Novel Insights into the Exact Solutions of the Modified (3+1) Dimensional Fractional KS Equation with Variable Coefficients

This study comprehensively explores a unified methodology for deriving exact solutions to the fractional modified (3+1) dimensional Kudryashov–Sinelshchikov (KS) equation featuring variable coefficients. The fractional KS equation, which incorporates fractional local M-derivatives, presents a significant challenge because of its inherent nonlinearity and the introduction of spatially varying coefficients. Of paramount importance are these variable coefficients, as they introduce spatial dependence and intricately capture spatial variations within the equation. This complexity in spatial variation poses a formidable challenge in obtaining exact solutions. Our analytical examination offers profound insights into the intricate interplay between diverse variable coefficients and fractional parameters. This comprehensive analysis greatly enhances our capacity to interpret solutions across various scenarios, enriching our understanding of the nuanced behavior exhibited by the fractional Kudryashov–Sinelshchikov equation.
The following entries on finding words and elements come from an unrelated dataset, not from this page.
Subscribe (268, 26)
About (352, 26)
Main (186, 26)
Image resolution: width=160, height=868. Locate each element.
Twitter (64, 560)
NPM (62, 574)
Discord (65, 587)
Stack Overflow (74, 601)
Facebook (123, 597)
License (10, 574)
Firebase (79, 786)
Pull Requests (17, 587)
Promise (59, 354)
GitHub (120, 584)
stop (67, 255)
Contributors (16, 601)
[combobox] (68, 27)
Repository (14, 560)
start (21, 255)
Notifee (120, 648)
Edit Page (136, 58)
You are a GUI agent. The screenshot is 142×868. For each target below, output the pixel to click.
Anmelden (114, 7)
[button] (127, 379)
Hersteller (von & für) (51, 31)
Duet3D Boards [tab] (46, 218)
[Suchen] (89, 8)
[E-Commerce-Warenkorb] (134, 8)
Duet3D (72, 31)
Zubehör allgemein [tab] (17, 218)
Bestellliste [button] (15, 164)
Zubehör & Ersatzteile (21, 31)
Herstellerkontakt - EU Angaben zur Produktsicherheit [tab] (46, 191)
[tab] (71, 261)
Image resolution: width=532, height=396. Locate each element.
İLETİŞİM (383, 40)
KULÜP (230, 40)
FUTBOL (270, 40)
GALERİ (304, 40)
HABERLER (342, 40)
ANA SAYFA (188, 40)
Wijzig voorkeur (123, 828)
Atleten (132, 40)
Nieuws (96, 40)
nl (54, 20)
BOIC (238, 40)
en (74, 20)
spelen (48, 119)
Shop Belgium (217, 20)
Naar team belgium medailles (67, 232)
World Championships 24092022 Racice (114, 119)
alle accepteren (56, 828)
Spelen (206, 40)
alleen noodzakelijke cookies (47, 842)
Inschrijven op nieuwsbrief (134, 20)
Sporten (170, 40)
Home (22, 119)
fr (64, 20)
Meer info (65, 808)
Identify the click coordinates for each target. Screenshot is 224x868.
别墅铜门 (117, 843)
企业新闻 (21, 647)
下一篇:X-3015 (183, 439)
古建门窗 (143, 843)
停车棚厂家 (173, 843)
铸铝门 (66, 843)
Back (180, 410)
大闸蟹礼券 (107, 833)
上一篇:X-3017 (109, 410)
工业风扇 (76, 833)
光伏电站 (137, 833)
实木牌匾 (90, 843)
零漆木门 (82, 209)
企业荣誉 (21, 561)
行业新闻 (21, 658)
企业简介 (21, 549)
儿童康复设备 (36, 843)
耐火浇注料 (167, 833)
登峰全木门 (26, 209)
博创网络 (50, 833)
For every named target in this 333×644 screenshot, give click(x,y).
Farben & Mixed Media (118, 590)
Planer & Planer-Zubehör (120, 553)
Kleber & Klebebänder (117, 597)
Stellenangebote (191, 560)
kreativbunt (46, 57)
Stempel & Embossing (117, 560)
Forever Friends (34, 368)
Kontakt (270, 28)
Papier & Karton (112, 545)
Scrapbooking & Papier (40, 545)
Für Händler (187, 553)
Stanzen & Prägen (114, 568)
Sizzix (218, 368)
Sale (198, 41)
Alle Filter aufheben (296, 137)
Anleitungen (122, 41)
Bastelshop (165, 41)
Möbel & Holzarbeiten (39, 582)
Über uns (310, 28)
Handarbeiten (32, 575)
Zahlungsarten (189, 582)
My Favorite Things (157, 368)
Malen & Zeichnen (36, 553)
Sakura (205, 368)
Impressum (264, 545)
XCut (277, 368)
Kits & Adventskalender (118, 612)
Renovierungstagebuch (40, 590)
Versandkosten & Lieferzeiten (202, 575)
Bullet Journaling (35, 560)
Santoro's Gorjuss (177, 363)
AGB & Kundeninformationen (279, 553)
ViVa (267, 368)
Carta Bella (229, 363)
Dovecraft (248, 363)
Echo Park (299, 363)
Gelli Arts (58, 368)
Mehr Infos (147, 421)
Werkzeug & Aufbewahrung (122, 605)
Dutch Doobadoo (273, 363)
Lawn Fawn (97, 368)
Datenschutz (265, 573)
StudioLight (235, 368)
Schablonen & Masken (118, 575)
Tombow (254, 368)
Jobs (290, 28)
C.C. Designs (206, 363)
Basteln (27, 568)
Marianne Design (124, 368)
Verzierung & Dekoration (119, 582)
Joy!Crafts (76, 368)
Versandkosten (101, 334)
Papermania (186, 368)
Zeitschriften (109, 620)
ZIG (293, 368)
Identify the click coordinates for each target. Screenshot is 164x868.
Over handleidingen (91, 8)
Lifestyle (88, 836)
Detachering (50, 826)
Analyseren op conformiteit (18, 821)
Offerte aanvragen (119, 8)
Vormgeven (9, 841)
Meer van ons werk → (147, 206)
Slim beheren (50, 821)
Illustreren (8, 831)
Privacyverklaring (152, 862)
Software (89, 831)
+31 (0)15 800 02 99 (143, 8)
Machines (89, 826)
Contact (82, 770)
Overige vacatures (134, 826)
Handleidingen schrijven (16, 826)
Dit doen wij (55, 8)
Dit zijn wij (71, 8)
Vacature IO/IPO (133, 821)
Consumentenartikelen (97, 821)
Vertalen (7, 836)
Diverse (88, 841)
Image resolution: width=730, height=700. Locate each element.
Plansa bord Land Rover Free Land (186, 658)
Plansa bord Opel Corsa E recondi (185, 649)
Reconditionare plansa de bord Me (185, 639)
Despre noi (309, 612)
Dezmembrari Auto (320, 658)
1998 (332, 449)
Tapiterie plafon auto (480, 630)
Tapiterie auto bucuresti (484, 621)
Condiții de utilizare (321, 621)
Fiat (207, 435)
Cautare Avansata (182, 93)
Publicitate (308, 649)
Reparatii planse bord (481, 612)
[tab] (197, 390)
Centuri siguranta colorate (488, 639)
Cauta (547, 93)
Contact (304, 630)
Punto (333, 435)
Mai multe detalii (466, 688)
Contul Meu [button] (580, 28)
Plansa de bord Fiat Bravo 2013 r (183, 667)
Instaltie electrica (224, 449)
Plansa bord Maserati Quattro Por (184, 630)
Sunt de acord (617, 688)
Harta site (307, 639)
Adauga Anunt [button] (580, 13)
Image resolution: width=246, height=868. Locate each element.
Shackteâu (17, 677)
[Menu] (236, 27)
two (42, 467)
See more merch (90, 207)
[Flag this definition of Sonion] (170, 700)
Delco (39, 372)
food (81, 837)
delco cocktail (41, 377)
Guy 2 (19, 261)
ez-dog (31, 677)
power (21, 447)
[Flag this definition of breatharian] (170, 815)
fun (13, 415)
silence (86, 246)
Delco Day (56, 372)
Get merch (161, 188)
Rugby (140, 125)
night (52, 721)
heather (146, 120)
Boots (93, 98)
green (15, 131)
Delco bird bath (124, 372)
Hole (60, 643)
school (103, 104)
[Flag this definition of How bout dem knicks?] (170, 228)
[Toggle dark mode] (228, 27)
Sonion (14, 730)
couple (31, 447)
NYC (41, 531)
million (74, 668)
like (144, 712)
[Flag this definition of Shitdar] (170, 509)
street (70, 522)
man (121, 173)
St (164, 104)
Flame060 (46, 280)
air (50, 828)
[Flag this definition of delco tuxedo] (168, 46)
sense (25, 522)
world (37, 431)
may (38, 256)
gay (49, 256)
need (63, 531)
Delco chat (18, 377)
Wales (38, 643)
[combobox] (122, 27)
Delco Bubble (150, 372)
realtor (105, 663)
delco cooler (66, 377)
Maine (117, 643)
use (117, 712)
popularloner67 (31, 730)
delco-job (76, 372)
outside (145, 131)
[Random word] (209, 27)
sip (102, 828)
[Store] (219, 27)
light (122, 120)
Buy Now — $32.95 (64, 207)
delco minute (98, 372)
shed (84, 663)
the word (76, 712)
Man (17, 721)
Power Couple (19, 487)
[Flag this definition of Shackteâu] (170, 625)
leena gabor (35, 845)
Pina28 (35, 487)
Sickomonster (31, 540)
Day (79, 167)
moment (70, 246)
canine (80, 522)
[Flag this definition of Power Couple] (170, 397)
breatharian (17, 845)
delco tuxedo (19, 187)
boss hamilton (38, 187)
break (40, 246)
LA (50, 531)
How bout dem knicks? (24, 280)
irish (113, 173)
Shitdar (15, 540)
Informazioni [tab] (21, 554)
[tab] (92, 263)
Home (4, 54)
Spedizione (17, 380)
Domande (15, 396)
Our investigation encompasses a diverse range of solution forms, including fractional, polynomial, exponential, and others. The outcomes of this study hold profound implications for an extensive array of scientific domains, spanning mathematical physics, fluid dynamics, and nonlinear optics. Furthermore, this research employs advanced data visualization techniques, comprising 3D plots, contour plots, and stream plots, to facilitate a deep comprehension of intricate physical phenomena. These visual aids concurrently illustrate how analytical solutions are influenced by varying conditions.